(INFORMATION PROVIDED begins)

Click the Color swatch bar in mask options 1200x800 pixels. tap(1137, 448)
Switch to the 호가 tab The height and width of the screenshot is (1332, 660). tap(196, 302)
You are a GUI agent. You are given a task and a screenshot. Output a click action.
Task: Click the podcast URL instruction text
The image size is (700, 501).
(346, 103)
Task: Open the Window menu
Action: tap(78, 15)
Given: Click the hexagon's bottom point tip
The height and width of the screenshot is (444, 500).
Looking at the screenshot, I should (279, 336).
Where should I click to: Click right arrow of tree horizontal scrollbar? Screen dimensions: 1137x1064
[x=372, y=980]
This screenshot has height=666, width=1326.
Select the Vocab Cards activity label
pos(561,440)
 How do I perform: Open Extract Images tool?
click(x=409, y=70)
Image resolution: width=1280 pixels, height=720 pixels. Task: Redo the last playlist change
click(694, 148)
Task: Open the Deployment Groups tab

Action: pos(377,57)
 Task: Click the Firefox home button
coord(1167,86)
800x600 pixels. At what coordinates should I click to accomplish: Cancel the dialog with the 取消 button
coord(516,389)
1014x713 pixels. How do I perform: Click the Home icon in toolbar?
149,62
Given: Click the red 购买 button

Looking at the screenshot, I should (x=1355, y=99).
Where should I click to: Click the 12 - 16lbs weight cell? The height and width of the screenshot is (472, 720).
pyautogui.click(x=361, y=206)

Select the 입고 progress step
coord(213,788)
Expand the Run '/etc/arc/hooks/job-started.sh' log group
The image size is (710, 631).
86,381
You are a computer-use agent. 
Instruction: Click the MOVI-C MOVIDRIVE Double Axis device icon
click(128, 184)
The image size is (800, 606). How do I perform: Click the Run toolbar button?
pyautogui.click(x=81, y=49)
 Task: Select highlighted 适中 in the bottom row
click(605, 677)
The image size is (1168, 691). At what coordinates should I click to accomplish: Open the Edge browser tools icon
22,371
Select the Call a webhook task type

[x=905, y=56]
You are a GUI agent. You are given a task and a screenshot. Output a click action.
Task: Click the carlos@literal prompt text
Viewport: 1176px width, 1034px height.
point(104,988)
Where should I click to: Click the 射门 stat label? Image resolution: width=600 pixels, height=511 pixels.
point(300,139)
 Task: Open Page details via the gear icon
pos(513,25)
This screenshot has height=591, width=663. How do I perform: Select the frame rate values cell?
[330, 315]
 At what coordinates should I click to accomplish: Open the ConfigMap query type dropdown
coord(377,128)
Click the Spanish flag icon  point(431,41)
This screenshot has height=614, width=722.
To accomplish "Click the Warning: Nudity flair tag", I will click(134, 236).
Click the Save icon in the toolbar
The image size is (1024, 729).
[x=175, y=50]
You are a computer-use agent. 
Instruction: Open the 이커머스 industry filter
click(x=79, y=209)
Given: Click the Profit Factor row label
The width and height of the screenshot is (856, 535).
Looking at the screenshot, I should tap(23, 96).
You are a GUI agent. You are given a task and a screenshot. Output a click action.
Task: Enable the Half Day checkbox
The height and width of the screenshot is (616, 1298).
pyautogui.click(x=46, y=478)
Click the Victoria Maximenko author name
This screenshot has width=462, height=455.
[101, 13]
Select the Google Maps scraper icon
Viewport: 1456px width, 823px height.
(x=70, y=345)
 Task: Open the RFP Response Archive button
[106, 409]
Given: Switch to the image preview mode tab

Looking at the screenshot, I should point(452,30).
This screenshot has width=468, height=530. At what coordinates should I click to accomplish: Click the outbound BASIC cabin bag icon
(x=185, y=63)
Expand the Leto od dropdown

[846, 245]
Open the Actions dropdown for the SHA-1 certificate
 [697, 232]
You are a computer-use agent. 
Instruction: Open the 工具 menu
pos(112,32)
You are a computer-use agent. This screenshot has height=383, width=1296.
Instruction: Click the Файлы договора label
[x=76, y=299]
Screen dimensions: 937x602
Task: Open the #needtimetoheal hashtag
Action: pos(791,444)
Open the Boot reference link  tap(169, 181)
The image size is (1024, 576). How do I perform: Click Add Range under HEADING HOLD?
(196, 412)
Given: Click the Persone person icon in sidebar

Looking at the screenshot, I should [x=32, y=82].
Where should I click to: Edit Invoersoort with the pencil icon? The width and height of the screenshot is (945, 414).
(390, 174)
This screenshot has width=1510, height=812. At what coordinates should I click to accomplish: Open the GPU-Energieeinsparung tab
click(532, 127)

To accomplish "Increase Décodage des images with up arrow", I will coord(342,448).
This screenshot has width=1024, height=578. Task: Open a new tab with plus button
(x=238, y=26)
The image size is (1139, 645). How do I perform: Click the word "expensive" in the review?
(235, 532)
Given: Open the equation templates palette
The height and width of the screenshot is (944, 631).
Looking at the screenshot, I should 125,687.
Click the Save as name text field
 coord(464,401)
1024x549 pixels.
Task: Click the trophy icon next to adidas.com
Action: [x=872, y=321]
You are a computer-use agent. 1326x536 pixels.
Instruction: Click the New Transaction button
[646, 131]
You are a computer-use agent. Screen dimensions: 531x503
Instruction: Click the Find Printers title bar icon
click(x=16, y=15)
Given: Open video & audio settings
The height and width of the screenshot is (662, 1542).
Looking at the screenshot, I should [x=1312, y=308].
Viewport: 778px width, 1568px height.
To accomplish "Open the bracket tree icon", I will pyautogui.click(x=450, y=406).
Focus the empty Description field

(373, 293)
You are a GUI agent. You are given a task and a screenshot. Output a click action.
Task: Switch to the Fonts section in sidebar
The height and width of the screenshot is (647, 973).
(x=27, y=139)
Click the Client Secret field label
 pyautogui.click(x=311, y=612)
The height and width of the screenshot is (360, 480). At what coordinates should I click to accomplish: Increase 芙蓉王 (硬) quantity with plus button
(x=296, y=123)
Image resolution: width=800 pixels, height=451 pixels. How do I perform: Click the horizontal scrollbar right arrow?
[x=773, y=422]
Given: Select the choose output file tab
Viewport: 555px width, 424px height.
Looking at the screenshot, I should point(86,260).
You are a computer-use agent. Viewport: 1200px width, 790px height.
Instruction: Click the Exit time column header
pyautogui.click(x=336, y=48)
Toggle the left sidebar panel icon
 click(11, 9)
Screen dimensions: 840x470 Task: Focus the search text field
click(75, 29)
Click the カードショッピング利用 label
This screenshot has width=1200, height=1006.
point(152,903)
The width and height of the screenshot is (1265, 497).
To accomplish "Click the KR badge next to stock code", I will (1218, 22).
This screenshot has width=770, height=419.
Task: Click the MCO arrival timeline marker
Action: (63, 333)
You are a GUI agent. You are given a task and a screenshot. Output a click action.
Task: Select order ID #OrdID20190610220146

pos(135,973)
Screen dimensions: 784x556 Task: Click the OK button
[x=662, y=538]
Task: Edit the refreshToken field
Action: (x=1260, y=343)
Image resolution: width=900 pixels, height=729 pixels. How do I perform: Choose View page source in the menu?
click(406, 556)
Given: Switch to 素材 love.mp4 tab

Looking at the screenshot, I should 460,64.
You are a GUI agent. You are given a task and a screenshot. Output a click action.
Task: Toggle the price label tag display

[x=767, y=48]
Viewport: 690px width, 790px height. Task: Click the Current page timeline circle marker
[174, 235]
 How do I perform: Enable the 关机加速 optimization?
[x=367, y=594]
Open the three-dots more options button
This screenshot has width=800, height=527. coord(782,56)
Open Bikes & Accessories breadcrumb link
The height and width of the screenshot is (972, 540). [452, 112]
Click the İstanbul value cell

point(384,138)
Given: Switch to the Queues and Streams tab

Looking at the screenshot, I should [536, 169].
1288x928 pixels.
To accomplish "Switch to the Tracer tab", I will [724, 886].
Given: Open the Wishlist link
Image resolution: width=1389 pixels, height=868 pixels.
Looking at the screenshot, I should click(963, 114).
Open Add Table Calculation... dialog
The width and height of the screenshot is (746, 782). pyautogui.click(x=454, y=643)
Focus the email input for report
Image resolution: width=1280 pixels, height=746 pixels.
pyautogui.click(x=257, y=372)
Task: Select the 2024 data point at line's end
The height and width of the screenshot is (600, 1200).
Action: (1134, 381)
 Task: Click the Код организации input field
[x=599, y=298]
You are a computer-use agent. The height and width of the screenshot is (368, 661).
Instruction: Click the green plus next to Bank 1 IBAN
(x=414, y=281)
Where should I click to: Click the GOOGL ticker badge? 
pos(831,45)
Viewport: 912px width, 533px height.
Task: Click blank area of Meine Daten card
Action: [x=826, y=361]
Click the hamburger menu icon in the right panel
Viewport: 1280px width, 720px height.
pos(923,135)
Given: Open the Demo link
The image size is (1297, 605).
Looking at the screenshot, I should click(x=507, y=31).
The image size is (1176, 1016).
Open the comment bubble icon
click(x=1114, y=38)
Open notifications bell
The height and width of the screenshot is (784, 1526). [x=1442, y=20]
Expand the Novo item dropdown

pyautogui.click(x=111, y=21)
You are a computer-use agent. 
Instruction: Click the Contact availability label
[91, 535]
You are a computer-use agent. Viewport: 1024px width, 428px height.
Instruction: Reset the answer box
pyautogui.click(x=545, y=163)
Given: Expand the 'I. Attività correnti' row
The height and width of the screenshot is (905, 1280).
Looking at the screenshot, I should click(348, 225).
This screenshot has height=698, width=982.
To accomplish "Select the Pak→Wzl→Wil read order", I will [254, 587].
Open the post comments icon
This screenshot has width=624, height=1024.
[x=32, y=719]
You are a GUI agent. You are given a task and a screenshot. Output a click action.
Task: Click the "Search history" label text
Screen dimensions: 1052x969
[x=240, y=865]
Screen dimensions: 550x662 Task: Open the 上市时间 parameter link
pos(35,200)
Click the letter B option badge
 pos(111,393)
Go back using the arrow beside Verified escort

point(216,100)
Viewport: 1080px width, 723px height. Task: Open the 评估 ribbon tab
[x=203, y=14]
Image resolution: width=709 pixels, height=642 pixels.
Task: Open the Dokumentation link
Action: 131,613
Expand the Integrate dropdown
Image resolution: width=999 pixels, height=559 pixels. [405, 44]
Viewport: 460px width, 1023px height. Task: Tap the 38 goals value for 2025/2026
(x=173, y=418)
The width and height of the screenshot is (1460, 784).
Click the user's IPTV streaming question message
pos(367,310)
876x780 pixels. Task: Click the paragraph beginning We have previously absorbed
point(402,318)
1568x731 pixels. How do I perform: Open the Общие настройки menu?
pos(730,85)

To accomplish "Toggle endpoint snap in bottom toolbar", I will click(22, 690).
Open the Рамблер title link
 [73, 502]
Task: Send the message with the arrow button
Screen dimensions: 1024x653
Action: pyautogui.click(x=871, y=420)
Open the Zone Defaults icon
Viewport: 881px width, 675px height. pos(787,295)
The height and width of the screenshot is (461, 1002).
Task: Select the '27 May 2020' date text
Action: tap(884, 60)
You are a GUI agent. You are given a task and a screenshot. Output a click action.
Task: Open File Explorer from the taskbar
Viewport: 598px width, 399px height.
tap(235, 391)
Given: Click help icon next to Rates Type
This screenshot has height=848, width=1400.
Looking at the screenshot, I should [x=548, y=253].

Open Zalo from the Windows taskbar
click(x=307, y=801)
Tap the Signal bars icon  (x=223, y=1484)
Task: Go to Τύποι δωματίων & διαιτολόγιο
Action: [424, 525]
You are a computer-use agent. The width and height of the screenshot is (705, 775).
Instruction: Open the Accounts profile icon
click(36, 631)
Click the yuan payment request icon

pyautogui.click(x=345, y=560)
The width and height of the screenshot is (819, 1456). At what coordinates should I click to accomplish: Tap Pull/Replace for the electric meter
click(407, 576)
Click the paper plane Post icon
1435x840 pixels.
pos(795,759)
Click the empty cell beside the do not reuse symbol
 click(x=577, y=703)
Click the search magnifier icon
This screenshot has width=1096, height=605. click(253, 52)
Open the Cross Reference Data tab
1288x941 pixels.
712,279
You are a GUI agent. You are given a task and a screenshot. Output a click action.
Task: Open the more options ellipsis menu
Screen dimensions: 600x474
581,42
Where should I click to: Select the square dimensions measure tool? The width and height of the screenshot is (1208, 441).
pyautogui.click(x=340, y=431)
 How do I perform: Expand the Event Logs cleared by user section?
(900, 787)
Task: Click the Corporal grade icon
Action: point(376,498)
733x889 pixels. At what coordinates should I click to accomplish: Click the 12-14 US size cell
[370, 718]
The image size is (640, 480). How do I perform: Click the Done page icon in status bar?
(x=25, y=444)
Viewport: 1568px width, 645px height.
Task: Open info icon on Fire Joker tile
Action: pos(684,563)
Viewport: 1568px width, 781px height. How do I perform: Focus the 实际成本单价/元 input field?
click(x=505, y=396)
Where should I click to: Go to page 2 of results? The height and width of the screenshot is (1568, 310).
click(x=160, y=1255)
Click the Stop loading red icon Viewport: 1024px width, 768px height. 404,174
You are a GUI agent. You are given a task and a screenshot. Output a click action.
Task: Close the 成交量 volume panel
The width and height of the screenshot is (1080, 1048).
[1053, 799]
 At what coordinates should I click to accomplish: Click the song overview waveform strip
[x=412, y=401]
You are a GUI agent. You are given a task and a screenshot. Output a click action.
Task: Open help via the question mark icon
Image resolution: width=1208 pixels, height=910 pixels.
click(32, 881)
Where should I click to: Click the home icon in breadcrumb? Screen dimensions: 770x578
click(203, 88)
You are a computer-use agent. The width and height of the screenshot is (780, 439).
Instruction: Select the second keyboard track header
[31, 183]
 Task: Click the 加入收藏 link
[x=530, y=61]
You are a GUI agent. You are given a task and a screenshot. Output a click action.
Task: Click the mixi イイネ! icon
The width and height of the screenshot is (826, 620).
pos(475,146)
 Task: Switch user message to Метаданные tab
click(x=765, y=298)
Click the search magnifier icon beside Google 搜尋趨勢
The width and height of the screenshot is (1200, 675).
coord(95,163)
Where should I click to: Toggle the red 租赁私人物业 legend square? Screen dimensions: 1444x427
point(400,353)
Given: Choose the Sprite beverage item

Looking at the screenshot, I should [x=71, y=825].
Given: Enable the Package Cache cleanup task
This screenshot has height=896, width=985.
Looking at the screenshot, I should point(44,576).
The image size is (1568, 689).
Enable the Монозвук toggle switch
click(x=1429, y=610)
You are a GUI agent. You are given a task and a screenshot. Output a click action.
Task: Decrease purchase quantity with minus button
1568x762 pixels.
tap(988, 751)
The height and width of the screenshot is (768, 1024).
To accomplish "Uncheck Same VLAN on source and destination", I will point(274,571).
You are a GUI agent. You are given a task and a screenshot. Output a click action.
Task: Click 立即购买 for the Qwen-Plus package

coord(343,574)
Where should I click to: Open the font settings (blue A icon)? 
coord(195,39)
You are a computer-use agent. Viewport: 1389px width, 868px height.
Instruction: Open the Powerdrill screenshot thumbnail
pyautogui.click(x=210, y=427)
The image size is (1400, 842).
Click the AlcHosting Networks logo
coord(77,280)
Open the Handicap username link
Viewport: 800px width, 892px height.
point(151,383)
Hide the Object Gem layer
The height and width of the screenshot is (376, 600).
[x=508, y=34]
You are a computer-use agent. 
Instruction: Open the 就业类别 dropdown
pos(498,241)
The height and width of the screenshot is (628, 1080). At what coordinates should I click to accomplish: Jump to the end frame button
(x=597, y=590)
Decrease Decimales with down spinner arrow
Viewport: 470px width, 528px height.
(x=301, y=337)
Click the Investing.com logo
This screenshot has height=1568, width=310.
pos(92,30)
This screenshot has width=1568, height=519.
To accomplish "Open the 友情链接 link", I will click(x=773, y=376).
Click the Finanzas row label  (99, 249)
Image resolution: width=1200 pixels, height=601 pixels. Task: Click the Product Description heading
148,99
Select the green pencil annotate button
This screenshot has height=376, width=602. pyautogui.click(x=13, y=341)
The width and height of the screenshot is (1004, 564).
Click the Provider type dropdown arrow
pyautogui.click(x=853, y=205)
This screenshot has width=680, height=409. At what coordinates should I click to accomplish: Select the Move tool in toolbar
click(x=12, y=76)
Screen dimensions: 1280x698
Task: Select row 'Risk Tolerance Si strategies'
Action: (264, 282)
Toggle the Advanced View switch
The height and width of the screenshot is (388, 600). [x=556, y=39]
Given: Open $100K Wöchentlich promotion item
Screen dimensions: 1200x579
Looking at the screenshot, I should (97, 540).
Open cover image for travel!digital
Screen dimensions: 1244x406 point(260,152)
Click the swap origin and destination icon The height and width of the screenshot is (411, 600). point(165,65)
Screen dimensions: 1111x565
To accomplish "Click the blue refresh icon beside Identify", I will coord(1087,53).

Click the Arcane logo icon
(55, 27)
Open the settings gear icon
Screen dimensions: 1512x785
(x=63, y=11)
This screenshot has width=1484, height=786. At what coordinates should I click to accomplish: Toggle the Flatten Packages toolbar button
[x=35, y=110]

(INFORMATION PROVIDED ends)

DIRECTIONS FOR THIS TASK :: Your answer should consist of the lines of the listing that contain "Decrease", copied as they stand.

EXERCISE SOLUTION ::
Task: Decrease purchase quantity with minus button
Decrease Decimales with down spinner arrow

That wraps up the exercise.